Dicen que está de moda la lentitud, pero a ver quién se lo explica a los niños cuando se ponen a corretear o a los adolescentes que tienen siempre una respuesta preparada, discordante y demoledora para cualquier plan organizado con tiempo y llamadas telefónicas mutuas, como puede ser el de ir a ver a los abuelos.
Autor: Rafael Guijarro
Dicen que está de moda la lentitud, pero a ver quién se lo explica a los niños cuando se ponen a corretear o a los adolescentes que tienen siempre una respuesta preparada, discordante y demoledora para cualquier plan organizado con tiempo y llamadas telefónicas mutuas, como puede ser el de ir a ver a los abuelos. El estrés y esas cosas malas de la civilización, la prisa, las ganas de llegar a tiempo; estar preparado para lo que vaya a suceder, que muchas veces es solo ganar lo justo para proteger a la familia de las incomodidades; estar atento a las oportunidades, a la casualidad, a la ocasión de hacer algo bien o algo mejor. Tantas cosas hacen soñar con una vida más tranquila, sin atascos de lunes a viernes por ir a trabajar, y de fin de semana por ir a descansar, todos al mismo tiempo, buscando lo mismo: llegar, llegar, llegar a tiempo, y sin poder conseguirlo, sin dedicarle mucho más a planificarlo todo.
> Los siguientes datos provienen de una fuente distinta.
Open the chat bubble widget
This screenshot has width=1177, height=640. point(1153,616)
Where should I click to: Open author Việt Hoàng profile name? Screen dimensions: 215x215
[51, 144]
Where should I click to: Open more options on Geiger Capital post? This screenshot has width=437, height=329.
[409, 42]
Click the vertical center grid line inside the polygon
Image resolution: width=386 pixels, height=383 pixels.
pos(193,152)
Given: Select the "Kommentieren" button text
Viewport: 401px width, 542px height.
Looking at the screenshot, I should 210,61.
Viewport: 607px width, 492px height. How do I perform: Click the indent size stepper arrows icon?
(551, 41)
Y cuando ya parece que las cosas se han programado para que salgan bien, los niños se ponen a corretear, y los adolescentes se enfurruñan, y mamá da un grito, y papá un frenazo para forzar un atrevido cambio de carril que permita llegar antes; y allí están los abuelos encantadores, sonrientes, con la merienda preparada, despacio, despacio, acogiendo a los apresurados que acaban de llegar con los nervios de punta, preguntando cosas inverosímiles de las que ya no se acuerda nadie más que ellos, el santo de alguien, el cumpleaños de no se quién, los exámenes de la niña, el dentista de los niños; los niños correteando, los adolescentes distantes y esperando a que acabe ese domingo infinito, tan lento. Y papá y mamá manteniendo la conversación, la taza en la mano, y ojeando a sus retoños.
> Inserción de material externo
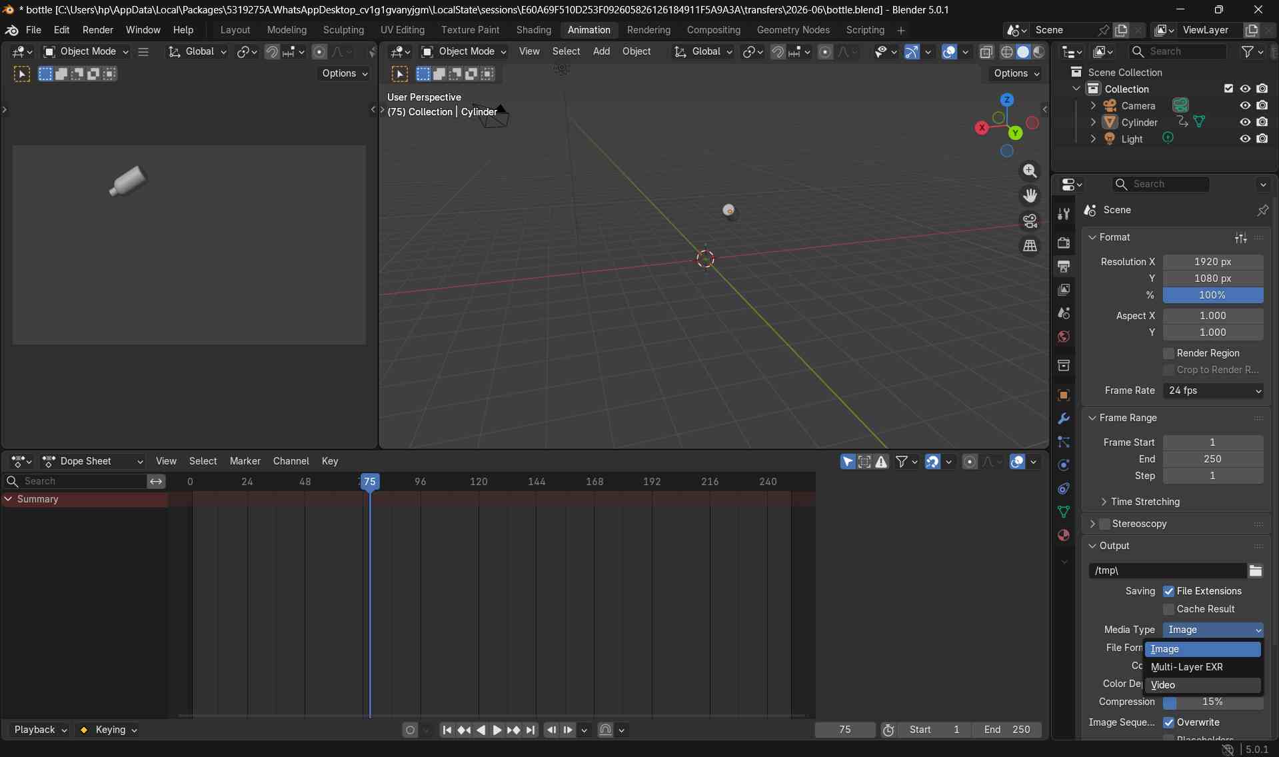The image size is (1279, 757).
Task: Toggle the camera view icon in the viewport sidebar
Action: [x=1030, y=221]
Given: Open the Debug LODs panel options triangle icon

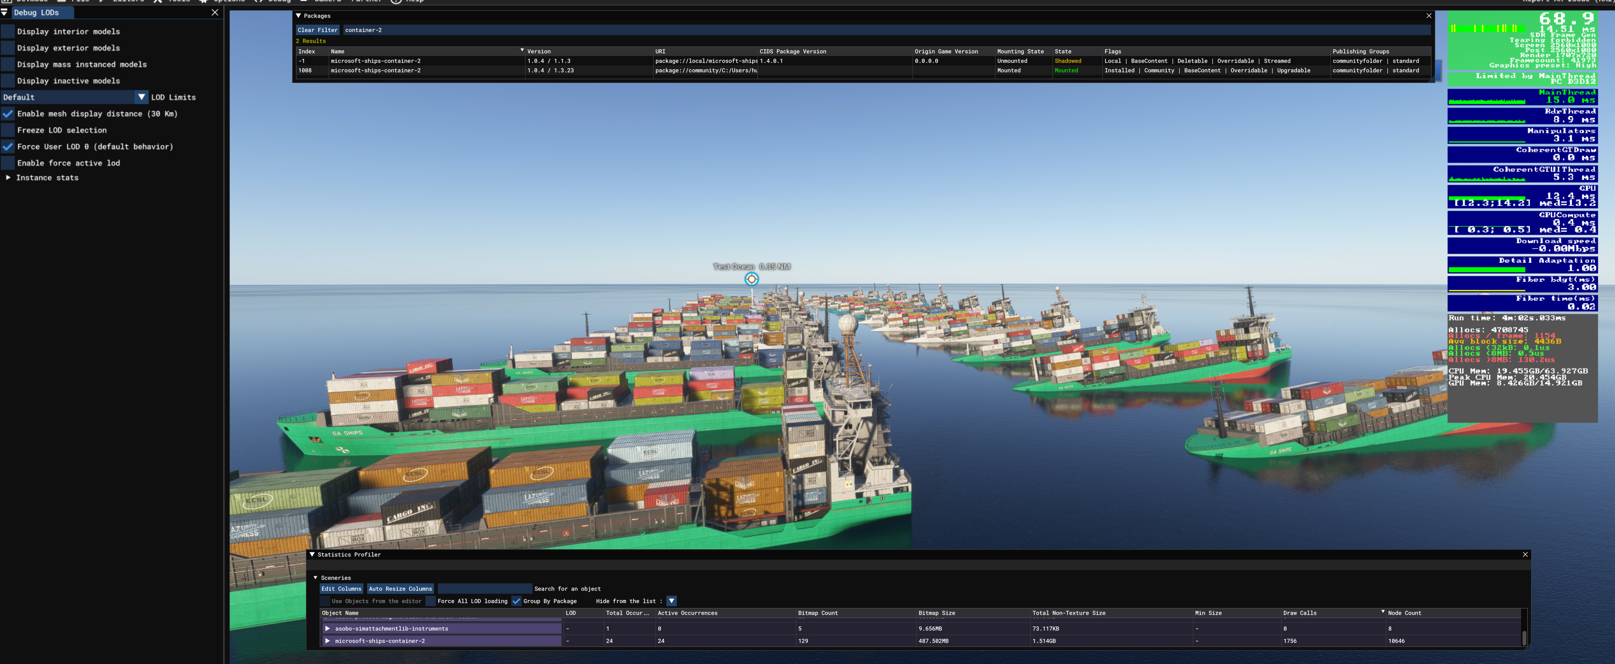Looking at the screenshot, I should 4,12.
No parece que el problema esté en que todos prefieran ir más lento: hasta a los niños les gusta: saborear las cosas como los dulces y la relación con las personas queridas, alargar esos momentos. Lo que pasa es que no siempre coinciden los momentos lentos de unos con los momentos lentos de otros. Las tardes de los domingos tienen tela, el fútbol en la radio, a la vuelta, porque le gusta a papá y lo soporta mamá, y los niños enlatados en el coche con ganas de haber jugado más tiempo, y los adolescentes renegando de la tarde perdida para estar con su pandilla, hablando, tranquilos, de sus cosas. Como si todavía no supieran que lo más difícil es aprender a perder el tiempo, a que no pase nada cuando no pasa nada de lo que estaba previsto, pero ha habido ocasiones de ir más lento.